==== Recorded information
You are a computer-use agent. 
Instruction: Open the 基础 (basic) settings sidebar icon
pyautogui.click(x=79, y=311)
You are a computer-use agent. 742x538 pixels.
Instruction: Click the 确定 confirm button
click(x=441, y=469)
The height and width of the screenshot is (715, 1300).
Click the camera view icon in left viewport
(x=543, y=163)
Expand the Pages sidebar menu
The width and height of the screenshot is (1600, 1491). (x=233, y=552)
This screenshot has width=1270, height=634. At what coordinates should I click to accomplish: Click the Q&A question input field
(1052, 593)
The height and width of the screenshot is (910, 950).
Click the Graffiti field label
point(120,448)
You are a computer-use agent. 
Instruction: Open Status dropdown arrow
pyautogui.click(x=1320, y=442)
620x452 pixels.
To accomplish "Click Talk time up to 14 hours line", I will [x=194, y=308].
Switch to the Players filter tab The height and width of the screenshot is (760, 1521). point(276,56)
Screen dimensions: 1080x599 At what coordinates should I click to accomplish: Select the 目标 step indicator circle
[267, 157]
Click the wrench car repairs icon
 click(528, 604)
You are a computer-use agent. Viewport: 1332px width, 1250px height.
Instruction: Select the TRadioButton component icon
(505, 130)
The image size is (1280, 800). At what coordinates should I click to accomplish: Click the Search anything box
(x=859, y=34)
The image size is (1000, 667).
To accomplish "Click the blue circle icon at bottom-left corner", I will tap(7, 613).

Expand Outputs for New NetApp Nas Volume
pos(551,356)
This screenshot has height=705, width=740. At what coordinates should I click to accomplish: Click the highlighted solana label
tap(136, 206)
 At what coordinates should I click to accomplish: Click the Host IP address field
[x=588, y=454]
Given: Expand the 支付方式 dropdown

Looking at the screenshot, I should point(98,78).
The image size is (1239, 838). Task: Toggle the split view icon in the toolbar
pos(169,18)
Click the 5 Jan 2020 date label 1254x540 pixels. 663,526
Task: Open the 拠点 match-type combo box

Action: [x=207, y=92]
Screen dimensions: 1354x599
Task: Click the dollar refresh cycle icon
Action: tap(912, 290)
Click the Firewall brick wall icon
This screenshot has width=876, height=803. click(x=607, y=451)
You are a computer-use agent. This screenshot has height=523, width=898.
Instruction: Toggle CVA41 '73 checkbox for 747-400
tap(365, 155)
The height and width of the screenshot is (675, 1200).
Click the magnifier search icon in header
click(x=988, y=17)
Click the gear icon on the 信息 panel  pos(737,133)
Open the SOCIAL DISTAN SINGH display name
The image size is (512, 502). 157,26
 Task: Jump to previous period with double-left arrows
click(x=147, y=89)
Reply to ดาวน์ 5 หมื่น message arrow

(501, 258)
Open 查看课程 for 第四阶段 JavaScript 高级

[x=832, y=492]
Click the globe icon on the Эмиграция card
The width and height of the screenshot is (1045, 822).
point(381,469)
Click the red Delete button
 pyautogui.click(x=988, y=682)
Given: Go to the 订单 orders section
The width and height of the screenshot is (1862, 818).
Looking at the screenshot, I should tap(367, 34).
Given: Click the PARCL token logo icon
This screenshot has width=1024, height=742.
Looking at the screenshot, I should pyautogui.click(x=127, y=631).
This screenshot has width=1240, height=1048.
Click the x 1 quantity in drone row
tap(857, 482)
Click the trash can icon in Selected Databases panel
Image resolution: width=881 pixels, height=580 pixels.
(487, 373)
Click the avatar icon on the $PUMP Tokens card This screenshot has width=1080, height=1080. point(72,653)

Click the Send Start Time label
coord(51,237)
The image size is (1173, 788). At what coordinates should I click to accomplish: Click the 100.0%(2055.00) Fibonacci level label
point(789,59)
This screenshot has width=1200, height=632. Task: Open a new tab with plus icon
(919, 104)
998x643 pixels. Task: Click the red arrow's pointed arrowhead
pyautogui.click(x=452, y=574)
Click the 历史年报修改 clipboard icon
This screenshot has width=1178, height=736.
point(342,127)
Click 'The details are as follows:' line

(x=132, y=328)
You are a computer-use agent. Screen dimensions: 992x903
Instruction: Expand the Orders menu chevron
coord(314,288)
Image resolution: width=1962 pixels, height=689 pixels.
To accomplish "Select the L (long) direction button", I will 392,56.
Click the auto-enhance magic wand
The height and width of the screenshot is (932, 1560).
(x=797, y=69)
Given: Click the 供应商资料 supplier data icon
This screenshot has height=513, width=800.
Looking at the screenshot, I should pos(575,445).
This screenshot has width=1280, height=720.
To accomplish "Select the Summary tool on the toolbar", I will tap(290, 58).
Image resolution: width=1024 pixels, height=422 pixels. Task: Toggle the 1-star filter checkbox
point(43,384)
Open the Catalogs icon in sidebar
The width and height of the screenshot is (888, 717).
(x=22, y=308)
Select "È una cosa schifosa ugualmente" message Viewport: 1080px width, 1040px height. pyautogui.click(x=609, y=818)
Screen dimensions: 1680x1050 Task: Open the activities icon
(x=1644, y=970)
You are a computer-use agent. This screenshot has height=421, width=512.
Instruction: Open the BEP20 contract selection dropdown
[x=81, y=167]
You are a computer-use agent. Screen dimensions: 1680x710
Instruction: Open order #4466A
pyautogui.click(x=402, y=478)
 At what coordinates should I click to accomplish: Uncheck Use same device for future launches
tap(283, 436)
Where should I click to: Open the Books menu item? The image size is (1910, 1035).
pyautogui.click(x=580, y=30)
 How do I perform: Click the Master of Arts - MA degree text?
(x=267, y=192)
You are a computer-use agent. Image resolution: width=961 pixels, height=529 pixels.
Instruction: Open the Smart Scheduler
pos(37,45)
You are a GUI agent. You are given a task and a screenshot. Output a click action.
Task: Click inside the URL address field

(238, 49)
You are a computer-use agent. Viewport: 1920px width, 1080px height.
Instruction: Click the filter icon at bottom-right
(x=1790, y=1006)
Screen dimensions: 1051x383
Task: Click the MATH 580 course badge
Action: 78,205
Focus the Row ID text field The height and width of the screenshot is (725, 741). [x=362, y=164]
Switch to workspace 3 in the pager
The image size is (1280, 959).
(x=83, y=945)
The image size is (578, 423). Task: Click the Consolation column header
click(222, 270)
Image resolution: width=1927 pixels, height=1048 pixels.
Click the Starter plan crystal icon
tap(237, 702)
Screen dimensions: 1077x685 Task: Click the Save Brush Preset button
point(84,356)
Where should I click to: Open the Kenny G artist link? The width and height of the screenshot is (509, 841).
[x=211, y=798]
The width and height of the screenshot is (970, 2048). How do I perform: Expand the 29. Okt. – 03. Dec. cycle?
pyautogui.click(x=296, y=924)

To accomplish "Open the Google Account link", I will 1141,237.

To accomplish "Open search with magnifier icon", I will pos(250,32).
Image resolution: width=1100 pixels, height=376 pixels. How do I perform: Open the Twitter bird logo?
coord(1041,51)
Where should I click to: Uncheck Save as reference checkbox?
========
Exercise requirements: Every entry should be transcribed exactly, with nothing omitted.

Result for this task:
You are a computer-use agent. 
Instruction: Open the 基础 (basic) settings sidebar icon
pyautogui.click(x=79, y=311)
You are a computer-use agent. 742x538 pixels.
Instruction: Click the 确定 confirm button
click(x=441, y=469)
The height and width of the screenshot is (715, 1300).
Click the camera view icon in left viewport
(x=543, y=163)
Expand the Pages sidebar menu
The width and height of the screenshot is (1600, 1491). (x=233, y=552)
This screenshot has width=1270, height=634. At what coordinates should I click to accomplish: Click the Q&A question input field
(1052, 593)
The height and width of the screenshot is (910, 950).
Click the Graffiti field label
point(120,448)
You are a computer-use agent. 
Instruction: Open Status dropdown arrow
pyautogui.click(x=1320, y=442)
620x452 pixels.
To accomplish "Click Talk time up to 14 hours line", I will [x=194, y=308].
Switch to the Players filter tab The height and width of the screenshot is (760, 1521). point(276,56)
Screen dimensions: 1080x599 At what coordinates should I click to accomplish: Select the 目标 step indicator circle
[267, 157]
Click the wrench car repairs icon
 click(528, 604)
You are a computer-use agent. Viewport: 1332px width, 1250px height.
Instruction: Select the TRadioButton component icon
(505, 130)
The image size is (1280, 800). At what coordinates should I click to accomplish: Click the Search anything box
(x=859, y=34)
The image size is (1000, 667).
To accomplish "Click the blue circle icon at bottom-left corner", I will tap(7, 613).

Expand Outputs for New NetApp Nas Volume
pos(551,356)
This screenshot has height=705, width=740. At what coordinates should I click to accomplish: Click the highlighted solana label
tap(136, 206)
 At what coordinates should I click to accomplish: Click the Host IP address field
[x=588, y=454]
Given: Expand the 支付方式 dropdown

Looking at the screenshot, I should point(98,78).
The image size is (1239, 838). Task: Toggle the split view icon in the toolbar
pos(169,18)
Click the 5 Jan 2020 date label 1254x540 pixels. 663,526
Task: Open the 拠点 match-type combo box

Action: [x=207, y=92]
Screen dimensions: 1354x599
Task: Click the dollar refresh cycle icon
Action: tap(912, 290)
Click the Firewall brick wall icon
This screenshot has width=876, height=803. click(x=607, y=451)
You are a computer-use agent. This screenshot has height=523, width=898.
Instruction: Toggle CVA41 '73 checkbox for 747-400
tap(365, 155)
The height and width of the screenshot is (675, 1200).
Click the magnifier search icon in header
click(x=988, y=17)
Click the gear icon on the 信息 panel  pos(737,133)
Open the SOCIAL DISTAN SINGH display name
The image size is (512, 502). 157,26
 Task: Jump to previous period with double-left arrows
click(x=147, y=89)
Reply to ดาวน์ 5 หมื่น message arrow

(501, 258)
Open 查看课程 for 第四阶段 JavaScript 高级

[x=832, y=492]
Click the globe icon on the Эмиграция card
The width and height of the screenshot is (1045, 822).
point(381,469)
Click the red Delete button
 pyautogui.click(x=988, y=682)
Given: Go to the 订单 orders section
The width and height of the screenshot is (1862, 818).
Looking at the screenshot, I should tap(367, 34).
Given: Click the PARCL token logo icon
This screenshot has width=1024, height=742.
Looking at the screenshot, I should pyautogui.click(x=127, y=631).
This screenshot has width=1240, height=1048.
Click the x 1 quantity in drone row
tap(857, 482)
Click the trash can icon in Selected Databases panel
Image resolution: width=881 pixels, height=580 pixels.
(487, 373)
Click the avatar icon on the $PUMP Tokens card This screenshot has width=1080, height=1080. point(72,653)

Click the Send Start Time label
coord(51,237)
The image size is (1173, 788). At what coordinates should I click to accomplish: Click the 100.0%(2055.00) Fibonacci level label
point(789,59)
This screenshot has width=1200, height=632. Task: Open a new tab with plus icon
(919, 104)
998x643 pixels. Task: Click the red arrow's pointed arrowhead
pyautogui.click(x=452, y=574)
Click the 历史年报修改 clipboard icon
This screenshot has width=1178, height=736.
point(342,127)
Click 'The details are as follows:' line

(x=132, y=328)
You are a computer-use agent. Screen dimensions: 992x903
Instruction: Expand the Orders menu chevron
coord(314,288)
Image resolution: width=1962 pixels, height=689 pixels.
To accomplish "Select the L (long) direction button", I will 392,56.
Click the auto-enhance magic wand
The height and width of the screenshot is (932, 1560).
(x=797, y=69)
Given: Click the 供应商资料 supplier data icon
This screenshot has height=513, width=800.
Looking at the screenshot, I should pos(575,445).
This screenshot has width=1280, height=720.
To accomplish "Select the Summary tool on the toolbar", I will tap(290, 58).
Image resolution: width=1024 pixels, height=422 pixels. Task: Toggle the 1-star filter checkbox
point(43,384)
Open the Catalogs icon in sidebar
The width and height of the screenshot is (888, 717).
(x=22, y=308)
Select "È una cosa schifosa ugualmente" message Viewport: 1080px width, 1040px height. pyautogui.click(x=609, y=818)
Screen dimensions: 1680x1050 Task: Open the activities icon
(x=1644, y=970)
You are a computer-use agent. This screenshot has height=421, width=512.
Instruction: Open the BEP20 contract selection dropdown
[x=81, y=167]
You are a computer-use agent. Screen dimensions: 1680x710
Instruction: Open order #4466A
pyautogui.click(x=402, y=478)
 At what coordinates should I click to accomplish: Uncheck Use same device for future launches
tap(283, 436)
Where should I click to: Open the Books menu item? The image size is (1910, 1035).
pyautogui.click(x=580, y=30)
 How do I perform: Click the Master of Arts - MA degree text?
(x=267, y=192)
You are a computer-use agent. Image resolution: width=961 pixels, height=529 pixels.
Instruction: Open the Smart Scheduler
pos(37,45)
You are a GUI agent. You are given a task and a screenshot. Output a click action.
Task: Click inside the URL address field

(238, 49)
You are a computer-use agent. Viewport: 1920px width, 1080px height.
Instruction: Click the filter icon at bottom-right
(x=1790, y=1006)
Screen dimensions: 1051x383
Task: Click the MATH 580 course badge
Action: 78,205
Focus the Row ID text field The height and width of the screenshot is (725, 741). [x=362, y=164]
Switch to workspace 3 in the pager
The image size is (1280, 959).
(x=83, y=945)
The image size is (578, 423). Task: Click the Consolation column header
click(222, 270)
Image resolution: width=1927 pixels, height=1048 pixels.
Click the Starter plan crystal icon
tap(237, 702)
Screen dimensions: 1077x685 Task: Click the Save Brush Preset button
point(84,356)
Where should I click to: Open the Kenny G artist link? The width and height of the screenshot is (509, 841).
[x=211, y=798]
The width and height of the screenshot is (970, 2048). How do I perform: Expand the 29. Okt. – 03. Dec. cycle?
pyautogui.click(x=296, y=924)

To accomplish "Open the Google Account link", I will 1141,237.

To accomplish "Open search with magnifier icon", I will pos(250,32).
Image resolution: width=1100 pixels, height=376 pixels. How do I perform: Open the Twitter bird logo?
coord(1041,51)
Where should I click to: Uncheck Save as reference checkbox?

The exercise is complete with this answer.